Clem Cole <clemc(a)ccc.com> wrote:
Actually It was very cheap. $5 a copy if I remember
correctly
We may both be right. The AT&T license to sell binary copies of UNIX
might have cost Sun only $5 per copy. Microsoft's Xenix license was
similar; it probably got down to $1 or 50c per copy. The price per copy
went steeply down as you sold more copies; the licenses soaked the small
sellers and catered to the large volume sellers. After all, it cost
AT&T *nothing* for a company to sell twice or ten times as many copies;
they weren't supporting the software anyway.

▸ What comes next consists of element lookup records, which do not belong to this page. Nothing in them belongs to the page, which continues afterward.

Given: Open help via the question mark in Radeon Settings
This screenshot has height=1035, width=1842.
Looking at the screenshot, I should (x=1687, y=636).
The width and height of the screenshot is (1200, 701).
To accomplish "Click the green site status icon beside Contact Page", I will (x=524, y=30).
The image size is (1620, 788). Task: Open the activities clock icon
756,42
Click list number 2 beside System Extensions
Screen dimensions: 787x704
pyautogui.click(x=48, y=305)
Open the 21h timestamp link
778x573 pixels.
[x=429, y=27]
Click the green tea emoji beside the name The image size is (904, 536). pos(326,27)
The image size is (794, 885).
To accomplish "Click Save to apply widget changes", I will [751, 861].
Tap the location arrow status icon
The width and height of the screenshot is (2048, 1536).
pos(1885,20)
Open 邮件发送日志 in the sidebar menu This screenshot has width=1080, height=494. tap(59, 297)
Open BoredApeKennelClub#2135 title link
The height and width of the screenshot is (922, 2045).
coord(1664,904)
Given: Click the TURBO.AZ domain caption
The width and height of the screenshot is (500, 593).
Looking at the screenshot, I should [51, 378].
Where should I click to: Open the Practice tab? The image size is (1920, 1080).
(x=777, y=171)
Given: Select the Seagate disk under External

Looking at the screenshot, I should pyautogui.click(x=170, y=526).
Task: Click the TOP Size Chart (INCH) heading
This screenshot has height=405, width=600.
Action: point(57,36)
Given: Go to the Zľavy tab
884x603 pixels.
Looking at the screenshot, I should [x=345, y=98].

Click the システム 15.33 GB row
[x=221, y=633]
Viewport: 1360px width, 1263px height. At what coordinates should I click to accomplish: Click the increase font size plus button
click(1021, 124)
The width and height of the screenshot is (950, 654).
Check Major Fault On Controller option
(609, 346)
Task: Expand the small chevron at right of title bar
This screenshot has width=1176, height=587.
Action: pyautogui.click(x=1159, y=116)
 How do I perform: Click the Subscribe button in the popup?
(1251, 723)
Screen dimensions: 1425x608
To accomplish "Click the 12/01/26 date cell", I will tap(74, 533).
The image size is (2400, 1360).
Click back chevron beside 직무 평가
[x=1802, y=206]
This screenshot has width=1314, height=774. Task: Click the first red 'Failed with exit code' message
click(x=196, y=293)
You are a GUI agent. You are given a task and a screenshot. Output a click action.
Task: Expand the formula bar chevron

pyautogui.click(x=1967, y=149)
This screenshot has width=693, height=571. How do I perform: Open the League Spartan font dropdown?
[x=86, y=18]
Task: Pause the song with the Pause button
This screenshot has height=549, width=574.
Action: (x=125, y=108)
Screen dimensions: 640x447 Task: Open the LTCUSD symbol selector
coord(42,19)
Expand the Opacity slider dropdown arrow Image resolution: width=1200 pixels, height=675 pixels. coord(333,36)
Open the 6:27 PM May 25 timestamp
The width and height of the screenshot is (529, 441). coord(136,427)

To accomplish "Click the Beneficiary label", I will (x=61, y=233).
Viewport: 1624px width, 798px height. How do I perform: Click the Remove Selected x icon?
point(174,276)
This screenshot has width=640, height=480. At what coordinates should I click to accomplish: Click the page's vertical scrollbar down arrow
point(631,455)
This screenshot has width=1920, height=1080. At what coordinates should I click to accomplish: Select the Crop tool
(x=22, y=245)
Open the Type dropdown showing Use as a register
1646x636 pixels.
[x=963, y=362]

As I recall, when Microsoft supplied the OS for the TRS-80 Model 16,
they blew the doors off all the tiers in their UNIX license. The 16B
sold 40,000 copies in 1984 (according to Wikipedia), making it the
highest volume UNIX computer of the year. Clueless monopolist business
people at AT&T had never anticipated that ANYBODY would sell 40,000
copies of UNIX. Remember when IBM estimated in 1943, "I think there is
a world market for maybe five computers" and DEC in 1977 said "There is
no reason anyone would want a computer in their home"? See:
https://www.pcworld.com/article/155984/worst_tech_predictions.html
After the first few years, Sun was shipping high volumes of UNIX systems
(tens or hundreds of thousands per year). For many years they didn't
need any of the later USL licenses, because they shipped a BSD UNIX that
they were maintaining themselves, and that was (in many peoples'
opinions) higher quality software than anything that USL was offering.
The licensing for the ancient 32V license they needed was written back
in the days when shipping 100 copies was a big deal, so the prices at
the 1,000 or 10,000 or 100,000 copy tiers were very cheap. Adding 1c to
ship ditroff rather than troff might have been reasonable, but not $5!